» WHAT THE EXERCISE ASKS:
Repeat the records. Each line must match exactly.

» GIVEN INFORMATION:
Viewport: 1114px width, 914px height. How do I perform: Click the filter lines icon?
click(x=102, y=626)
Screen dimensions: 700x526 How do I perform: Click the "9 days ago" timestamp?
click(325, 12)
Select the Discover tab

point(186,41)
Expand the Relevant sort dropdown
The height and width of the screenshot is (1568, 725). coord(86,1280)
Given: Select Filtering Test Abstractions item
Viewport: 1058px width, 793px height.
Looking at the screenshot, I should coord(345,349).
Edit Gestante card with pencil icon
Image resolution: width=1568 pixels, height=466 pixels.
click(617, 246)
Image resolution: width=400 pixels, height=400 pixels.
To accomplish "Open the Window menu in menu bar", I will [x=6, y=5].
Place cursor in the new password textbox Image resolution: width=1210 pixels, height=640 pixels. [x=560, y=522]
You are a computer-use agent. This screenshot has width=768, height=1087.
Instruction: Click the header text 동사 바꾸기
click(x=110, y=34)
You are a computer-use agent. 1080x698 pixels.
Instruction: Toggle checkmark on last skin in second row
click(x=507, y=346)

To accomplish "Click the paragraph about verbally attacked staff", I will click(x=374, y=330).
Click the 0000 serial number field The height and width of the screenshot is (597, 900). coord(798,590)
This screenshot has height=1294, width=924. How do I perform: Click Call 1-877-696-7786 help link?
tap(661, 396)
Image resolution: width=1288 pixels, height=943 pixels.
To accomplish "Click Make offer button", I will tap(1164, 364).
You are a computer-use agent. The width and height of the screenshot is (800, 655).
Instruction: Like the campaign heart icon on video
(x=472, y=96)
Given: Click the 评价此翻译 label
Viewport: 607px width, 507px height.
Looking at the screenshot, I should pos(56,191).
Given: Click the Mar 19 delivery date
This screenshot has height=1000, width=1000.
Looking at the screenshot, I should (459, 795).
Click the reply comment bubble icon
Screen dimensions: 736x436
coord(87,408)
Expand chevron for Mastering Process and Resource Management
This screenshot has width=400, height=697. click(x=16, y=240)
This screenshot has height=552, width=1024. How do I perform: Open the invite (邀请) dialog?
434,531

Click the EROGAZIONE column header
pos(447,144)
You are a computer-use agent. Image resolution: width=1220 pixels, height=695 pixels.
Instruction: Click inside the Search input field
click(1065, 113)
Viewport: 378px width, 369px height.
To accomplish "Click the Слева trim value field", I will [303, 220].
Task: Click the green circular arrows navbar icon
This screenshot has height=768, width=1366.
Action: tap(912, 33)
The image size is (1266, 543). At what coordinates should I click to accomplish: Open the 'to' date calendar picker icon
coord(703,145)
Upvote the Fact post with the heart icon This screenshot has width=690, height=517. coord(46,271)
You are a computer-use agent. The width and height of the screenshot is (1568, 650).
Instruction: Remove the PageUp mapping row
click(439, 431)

» COMPLETED TASK:
Viewport: 1114px width, 914px height. How do I perform: Click the filter lines icon?
click(x=102, y=626)
Screen dimensions: 700x526 How do I perform: Click the "9 days ago" timestamp?
click(325, 12)
Select the Discover tab

point(186,41)
Expand the Relevant sort dropdown
The height and width of the screenshot is (1568, 725). coord(86,1280)
Given: Select Filtering Test Abstractions item
Viewport: 1058px width, 793px height.
Looking at the screenshot, I should coord(345,349).
Edit Gestante card with pencil icon
Image resolution: width=1568 pixels, height=466 pixels.
click(617, 246)
Image resolution: width=400 pixels, height=400 pixels.
To accomplish "Open the Window menu in menu bar", I will [x=6, y=5].
Place cursor in the new password textbox Image resolution: width=1210 pixels, height=640 pixels. [x=560, y=522]
You are a computer-use agent. This screenshot has width=768, height=1087.
Instruction: Click the header text 동사 바꾸기
click(x=110, y=34)
You are a computer-use agent. 1080x698 pixels.
Instruction: Toggle checkmark on last skin in second row
click(x=507, y=346)

To accomplish "Click the paragraph about verbally attacked staff", I will click(x=374, y=330).
Click the 0000 serial number field The height and width of the screenshot is (597, 900). coord(798,590)
This screenshot has height=1294, width=924. How do I perform: Click Call 1-877-696-7786 help link?
tap(661, 396)
Image resolution: width=1288 pixels, height=943 pixels.
To accomplish "Click Make offer button", I will tap(1164, 364).
You are a computer-use agent. The width and height of the screenshot is (800, 655).
Instruction: Like the campaign heart icon on video
(x=472, y=96)
Given: Click the 评价此翻译 label
Viewport: 607px width, 507px height.
Looking at the screenshot, I should pos(56,191).
Given: Click the Mar 19 delivery date
This screenshot has height=1000, width=1000.
Looking at the screenshot, I should (459, 795).
Click the reply comment bubble icon
Screen dimensions: 736x436
coord(87,408)
Expand chevron for Mastering Process and Resource Management
This screenshot has width=400, height=697. click(x=16, y=240)
This screenshot has height=552, width=1024. How do I perform: Open the invite (邀请) dialog?
434,531

Click the EROGAZIONE column header
pos(447,144)
You are a computer-use agent. Image resolution: width=1220 pixels, height=695 pixels.
Instruction: Click inside the Search input field
click(1065, 113)
Viewport: 378px width, 369px height.
To accomplish "Click the Слева trim value field", I will [303, 220].
Task: Click the green circular arrows navbar icon
This screenshot has height=768, width=1366.
Action: tap(912, 33)
The image size is (1266, 543). At what coordinates should I click to accomplish: Open the 'to' date calendar picker icon
coord(703,145)
Upvote the Fact post with the heart icon This screenshot has width=690, height=517. coord(46,271)
You are a computer-use agent. The width and height of the screenshot is (1568, 650).
Instruction: Remove the PageUp mapping row
click(439, 431)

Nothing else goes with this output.